Task details:
In the records below, the line with "Open the comment speech bubble icon" opens the range and the line with "Screen dimensions: 1039x523" closes it; print that range exactly and nothing else.

Information supplied:

═══

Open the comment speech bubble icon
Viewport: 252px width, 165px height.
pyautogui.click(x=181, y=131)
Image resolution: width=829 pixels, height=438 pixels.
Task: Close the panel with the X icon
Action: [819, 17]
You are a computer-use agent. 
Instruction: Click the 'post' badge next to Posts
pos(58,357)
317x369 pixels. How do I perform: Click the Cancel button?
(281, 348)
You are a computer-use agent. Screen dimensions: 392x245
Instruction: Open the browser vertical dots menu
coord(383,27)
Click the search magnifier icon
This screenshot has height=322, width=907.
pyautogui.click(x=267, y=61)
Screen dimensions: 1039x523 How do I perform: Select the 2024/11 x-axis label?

═══

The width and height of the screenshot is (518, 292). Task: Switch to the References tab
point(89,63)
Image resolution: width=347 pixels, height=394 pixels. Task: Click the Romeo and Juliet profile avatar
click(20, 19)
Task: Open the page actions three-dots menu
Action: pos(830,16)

═══

Your solution:
Open the comment speech bubble icon
Viewport: 252px width, 165px height.
pyautogui.click(x=181, y=131)
Image resolution: width=829 pixels, height=438 pixels.
Task: Close the panel with the X icon
Action: [819, 17]
You are a computer-use agent. 
Instruction: Click the 'post' badge next to Posts
pos(58,357)
317x369 pixels. How do I perform: Click the Cancel button?
(281, 348)
You are a computer-use agent. Screen dimensions: 392x245
Instruction: Open the browser vertical dots menu
coord(383,27)
Click the search magnifier icon
This screenshot has height=322, width=907.
pyautogui.click(x=267, y=61)
Screen dimensions: 1039x523 How do I perform: Select the 2024/11 x-axis label?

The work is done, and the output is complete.